=== Section Start ===
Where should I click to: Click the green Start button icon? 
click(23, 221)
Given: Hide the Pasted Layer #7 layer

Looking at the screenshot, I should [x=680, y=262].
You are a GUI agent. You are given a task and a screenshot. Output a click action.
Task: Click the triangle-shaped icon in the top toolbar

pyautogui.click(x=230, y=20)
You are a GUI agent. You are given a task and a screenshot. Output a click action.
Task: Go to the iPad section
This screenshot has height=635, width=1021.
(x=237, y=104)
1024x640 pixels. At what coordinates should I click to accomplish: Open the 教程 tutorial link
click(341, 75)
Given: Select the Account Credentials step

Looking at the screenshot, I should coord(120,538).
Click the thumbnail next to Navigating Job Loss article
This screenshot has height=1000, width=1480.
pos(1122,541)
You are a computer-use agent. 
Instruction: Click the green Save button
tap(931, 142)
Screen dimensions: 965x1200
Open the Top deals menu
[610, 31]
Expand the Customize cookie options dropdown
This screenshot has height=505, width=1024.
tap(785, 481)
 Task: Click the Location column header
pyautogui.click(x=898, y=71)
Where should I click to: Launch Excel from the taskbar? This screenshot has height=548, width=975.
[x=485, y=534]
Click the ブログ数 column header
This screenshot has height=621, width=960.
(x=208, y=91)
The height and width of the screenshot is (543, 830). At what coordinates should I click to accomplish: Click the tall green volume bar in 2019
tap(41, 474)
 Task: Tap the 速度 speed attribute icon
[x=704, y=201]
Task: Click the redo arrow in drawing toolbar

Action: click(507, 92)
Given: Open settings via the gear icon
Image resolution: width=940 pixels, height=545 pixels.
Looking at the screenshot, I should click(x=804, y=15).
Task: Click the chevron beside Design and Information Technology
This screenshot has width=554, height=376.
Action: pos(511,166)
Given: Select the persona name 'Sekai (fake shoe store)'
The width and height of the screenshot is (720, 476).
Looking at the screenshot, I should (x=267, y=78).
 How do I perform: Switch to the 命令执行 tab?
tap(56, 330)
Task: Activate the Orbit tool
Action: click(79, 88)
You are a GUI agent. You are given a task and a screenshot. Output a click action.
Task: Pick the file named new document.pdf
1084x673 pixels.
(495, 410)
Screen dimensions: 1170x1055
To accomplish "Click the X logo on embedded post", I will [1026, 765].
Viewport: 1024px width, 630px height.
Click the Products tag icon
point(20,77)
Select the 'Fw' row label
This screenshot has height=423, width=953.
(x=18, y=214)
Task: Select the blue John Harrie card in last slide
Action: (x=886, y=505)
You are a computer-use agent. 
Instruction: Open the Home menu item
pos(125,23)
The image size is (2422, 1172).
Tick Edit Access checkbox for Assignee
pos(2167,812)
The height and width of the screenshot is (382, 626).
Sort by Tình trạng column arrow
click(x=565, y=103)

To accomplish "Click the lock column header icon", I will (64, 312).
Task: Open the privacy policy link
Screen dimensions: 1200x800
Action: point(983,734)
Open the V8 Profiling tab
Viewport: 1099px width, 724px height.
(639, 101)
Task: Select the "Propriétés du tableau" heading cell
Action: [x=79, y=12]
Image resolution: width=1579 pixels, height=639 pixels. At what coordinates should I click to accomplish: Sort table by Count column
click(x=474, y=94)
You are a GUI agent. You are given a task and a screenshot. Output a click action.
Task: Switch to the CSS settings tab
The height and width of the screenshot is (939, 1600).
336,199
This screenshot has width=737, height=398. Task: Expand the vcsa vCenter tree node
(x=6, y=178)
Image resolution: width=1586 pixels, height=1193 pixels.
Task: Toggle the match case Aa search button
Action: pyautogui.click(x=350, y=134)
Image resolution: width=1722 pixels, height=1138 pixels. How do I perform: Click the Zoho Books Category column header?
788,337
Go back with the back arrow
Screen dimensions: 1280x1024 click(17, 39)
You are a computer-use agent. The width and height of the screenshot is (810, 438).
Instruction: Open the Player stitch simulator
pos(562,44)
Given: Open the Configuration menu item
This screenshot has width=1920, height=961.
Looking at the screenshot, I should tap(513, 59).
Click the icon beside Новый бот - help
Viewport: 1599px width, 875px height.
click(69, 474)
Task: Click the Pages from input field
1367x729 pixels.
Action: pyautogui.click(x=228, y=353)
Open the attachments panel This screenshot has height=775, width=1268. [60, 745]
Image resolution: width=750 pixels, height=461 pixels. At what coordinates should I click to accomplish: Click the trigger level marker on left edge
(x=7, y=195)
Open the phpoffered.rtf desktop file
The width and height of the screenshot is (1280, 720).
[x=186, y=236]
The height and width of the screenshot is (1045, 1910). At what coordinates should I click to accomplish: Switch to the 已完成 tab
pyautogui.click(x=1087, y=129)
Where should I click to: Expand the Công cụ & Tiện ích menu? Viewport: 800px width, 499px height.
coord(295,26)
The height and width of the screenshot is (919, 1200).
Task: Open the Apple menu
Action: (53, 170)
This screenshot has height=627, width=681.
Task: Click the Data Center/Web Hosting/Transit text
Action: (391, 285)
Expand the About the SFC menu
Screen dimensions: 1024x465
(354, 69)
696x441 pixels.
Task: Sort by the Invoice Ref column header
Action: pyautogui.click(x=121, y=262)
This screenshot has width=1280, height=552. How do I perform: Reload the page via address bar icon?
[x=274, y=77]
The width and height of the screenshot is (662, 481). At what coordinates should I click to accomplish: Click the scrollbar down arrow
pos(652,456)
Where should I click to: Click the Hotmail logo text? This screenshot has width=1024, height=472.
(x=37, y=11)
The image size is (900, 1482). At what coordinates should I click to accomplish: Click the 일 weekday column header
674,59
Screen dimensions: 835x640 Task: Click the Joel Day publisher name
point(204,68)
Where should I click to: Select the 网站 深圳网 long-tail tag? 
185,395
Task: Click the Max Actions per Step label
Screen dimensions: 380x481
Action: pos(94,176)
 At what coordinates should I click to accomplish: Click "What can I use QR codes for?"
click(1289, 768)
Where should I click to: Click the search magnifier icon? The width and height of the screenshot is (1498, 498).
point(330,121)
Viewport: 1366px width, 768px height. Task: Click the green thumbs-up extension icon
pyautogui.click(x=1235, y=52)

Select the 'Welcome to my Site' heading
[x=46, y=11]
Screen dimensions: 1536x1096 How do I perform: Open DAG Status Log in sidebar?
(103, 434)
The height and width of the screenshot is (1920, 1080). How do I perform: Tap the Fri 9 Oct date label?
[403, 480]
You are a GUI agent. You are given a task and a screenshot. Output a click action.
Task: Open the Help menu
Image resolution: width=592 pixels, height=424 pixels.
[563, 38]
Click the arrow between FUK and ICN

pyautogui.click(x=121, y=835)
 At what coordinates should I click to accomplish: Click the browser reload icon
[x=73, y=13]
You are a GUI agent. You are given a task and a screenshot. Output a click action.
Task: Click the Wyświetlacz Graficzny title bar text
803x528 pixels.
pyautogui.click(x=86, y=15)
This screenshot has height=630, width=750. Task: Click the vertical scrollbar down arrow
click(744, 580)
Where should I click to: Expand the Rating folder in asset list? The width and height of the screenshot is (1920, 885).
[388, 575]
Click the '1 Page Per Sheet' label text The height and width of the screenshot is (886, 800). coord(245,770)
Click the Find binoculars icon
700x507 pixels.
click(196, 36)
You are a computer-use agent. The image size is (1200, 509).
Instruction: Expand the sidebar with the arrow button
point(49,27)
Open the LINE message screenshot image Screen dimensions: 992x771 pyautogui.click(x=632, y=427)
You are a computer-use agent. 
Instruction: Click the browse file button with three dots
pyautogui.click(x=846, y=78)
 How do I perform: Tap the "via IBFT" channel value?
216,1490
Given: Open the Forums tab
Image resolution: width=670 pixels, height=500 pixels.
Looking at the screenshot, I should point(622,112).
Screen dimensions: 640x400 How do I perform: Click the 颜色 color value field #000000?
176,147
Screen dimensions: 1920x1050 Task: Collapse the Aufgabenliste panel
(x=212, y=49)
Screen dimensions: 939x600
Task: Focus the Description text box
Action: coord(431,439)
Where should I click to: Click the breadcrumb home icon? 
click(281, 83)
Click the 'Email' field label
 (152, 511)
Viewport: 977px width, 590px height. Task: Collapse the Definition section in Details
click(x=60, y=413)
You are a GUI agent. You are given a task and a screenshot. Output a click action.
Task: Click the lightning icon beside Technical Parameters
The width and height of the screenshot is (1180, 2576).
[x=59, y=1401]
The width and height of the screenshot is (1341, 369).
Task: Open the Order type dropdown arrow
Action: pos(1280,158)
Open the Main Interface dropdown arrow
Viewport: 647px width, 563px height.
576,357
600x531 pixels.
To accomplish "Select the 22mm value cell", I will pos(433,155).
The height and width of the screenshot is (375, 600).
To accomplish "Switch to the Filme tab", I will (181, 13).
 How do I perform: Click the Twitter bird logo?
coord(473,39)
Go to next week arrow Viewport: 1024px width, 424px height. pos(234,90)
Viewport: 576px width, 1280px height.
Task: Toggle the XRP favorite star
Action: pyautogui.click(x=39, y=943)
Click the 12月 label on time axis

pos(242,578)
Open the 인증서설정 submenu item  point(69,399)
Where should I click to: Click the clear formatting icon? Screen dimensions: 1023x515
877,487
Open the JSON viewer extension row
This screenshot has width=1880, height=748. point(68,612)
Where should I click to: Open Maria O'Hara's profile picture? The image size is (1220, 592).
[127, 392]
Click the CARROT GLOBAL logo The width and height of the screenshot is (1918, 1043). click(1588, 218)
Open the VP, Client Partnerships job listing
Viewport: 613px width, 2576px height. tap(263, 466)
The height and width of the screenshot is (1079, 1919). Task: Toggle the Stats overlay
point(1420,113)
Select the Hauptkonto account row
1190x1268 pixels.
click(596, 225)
=== Section End ===
## What to produce
Every line of the data that includes the word "beside" should be copied.

## Answer section
Task: Click the chevron beside Design and Information Technology
Click the icon beside Новый бот - help
Task: Click the lightning icon beside Technical Parameters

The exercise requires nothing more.